Walking. With Georgia.

It was Sunday morning. 4:50 a.m. 68° F. Morning Walk @ Cove Island Park. 432 consecutive days, like in a row.

My “observations” from my Sunday walk led to yesterday’s Monday Morning Wake-Up Call post — a quote from Janwillem van de Wetering, about being proud of his awareness, proud of his awareness of his pride, being clever to know that he is stupid, etc. etc.

The quote landed. My cup of awareness (I thought) runneth over, and I have a vice grip on all that I don’t know.  But this observation seemed to bottom out.

This spring, with the increase in seasonal park traffic, garbage cans were planted throughout the Park — electric pink — surely colored to encourage patrons to dump their sh*t in the can. I did notice the green cans, but they seemed fewer in number. And for 100 straight days, I walked by these cans, tossed trash in these same cans, and zero light bulbs turned on.

Until Sunday morning.

They were wearing headlamps, lights bobbing up and down as they approached.

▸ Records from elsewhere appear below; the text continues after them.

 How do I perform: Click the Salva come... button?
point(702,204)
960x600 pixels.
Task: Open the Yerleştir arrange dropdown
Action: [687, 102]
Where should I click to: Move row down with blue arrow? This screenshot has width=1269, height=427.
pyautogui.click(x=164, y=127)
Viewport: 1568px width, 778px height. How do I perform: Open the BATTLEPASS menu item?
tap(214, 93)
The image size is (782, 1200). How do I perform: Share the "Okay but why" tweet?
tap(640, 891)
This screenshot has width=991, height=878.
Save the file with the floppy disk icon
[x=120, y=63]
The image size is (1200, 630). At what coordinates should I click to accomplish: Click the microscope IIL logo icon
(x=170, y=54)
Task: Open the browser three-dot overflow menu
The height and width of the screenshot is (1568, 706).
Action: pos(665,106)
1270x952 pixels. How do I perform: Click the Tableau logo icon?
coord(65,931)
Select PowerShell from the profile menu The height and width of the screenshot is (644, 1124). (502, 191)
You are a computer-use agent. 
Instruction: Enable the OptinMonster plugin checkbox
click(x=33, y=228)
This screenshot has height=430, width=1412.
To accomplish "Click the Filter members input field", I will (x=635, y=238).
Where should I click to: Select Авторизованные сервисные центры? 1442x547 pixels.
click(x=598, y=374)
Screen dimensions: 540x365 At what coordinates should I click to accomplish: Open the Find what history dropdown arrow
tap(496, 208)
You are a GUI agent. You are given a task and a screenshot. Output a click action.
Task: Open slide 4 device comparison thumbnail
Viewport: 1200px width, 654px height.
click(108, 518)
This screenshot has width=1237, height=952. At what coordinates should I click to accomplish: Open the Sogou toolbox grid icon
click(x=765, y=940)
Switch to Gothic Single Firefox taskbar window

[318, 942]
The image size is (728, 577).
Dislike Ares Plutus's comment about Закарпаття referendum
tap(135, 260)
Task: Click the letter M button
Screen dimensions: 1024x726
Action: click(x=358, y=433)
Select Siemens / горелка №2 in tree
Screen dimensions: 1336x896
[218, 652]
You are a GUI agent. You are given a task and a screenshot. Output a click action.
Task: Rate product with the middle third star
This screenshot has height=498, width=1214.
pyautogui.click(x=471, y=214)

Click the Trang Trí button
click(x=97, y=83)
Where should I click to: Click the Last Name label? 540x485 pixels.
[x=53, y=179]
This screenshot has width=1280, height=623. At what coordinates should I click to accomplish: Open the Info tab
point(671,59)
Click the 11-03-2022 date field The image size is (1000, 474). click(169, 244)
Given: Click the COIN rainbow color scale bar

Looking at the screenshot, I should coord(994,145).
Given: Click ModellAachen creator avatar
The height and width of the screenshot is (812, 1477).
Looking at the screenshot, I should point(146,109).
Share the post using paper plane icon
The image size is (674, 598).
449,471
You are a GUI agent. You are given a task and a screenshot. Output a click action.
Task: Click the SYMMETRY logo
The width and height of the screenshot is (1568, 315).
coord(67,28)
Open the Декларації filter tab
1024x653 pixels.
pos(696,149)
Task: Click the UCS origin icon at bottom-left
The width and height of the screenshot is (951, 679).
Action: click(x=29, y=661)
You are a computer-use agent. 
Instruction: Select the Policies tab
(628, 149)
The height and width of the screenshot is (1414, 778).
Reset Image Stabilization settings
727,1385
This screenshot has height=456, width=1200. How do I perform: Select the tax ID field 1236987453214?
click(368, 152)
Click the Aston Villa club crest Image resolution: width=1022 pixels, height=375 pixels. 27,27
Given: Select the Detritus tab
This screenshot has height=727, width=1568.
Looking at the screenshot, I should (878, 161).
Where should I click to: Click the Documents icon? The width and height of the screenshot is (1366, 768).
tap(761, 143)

Her head was down, averting contact.

His head turned to me in response to my “Good Morning”.

“Good Morning, Sir” in a Spanish accent. There we go again. Another human being calling me ‘Sir.’  Respect? Or do they see a Retiree? Either way, de-stabilizing.

They kept walking. I took a few steps in the opposite direction, stopped, and turned to look back.

Ah, Pink Cans.

He was in one. She in the other.

The garbage bags could hold, what 200 cans each?

5¢ each. ~$10 per bag. $20 take-home pay. Maybe $30.

I turned away, and kept walking. Feelin’ heavy.

And while I walked, I took inventory. iPhone: $700. Apple Watch: $300. Shirt, Shoes, Pants: $250. Backpack. $100. Camera and lens. TMI.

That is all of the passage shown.